# YOUR TASK:
What is needed is an exact copy of every line from the one with "Screen dimensions: 1200x612" to the end of the entries below, without the pictures.

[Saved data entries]
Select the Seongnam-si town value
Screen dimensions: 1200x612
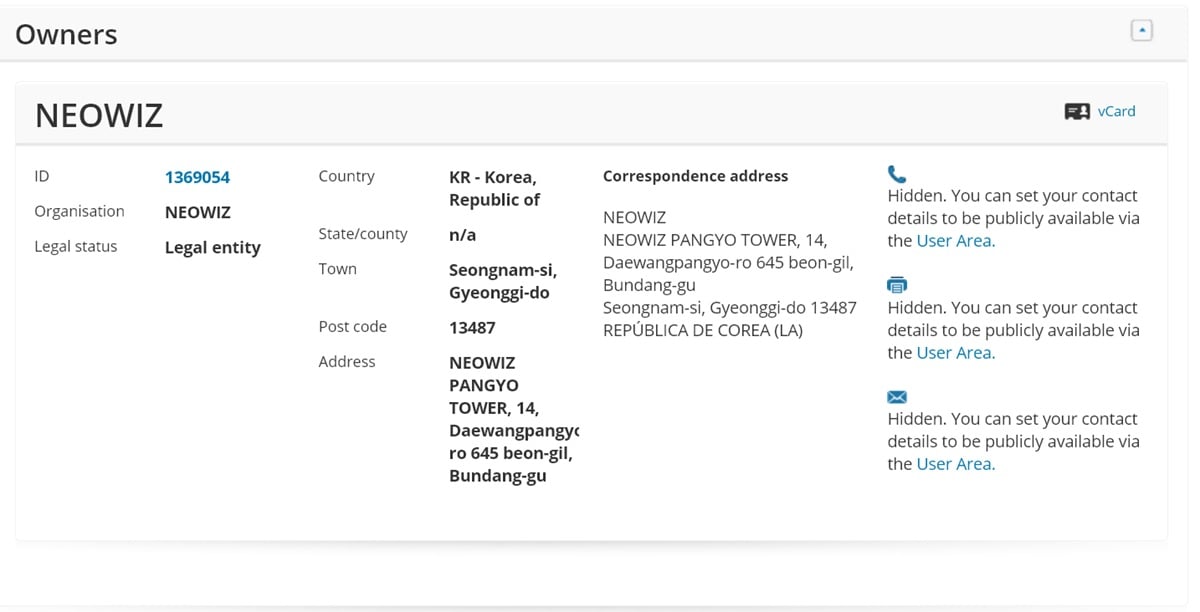503,282

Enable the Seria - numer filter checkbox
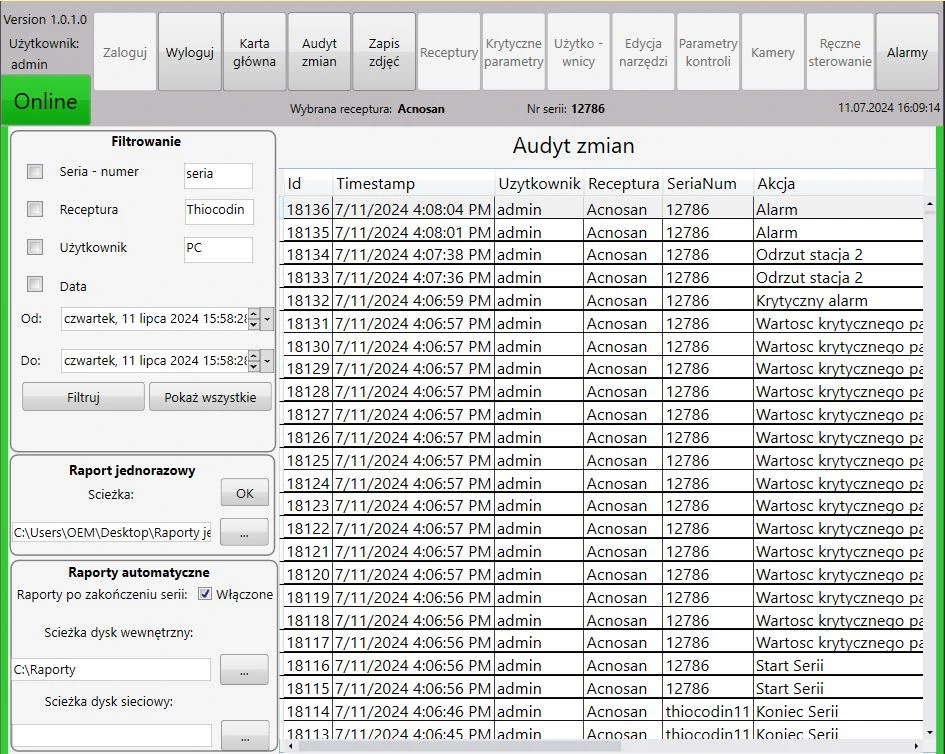[35, 172]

# TASK OUTPUT:
Screen dimensions: 1200x612
503,282

Enable the Seria - numer filter checkbox
[35, 172]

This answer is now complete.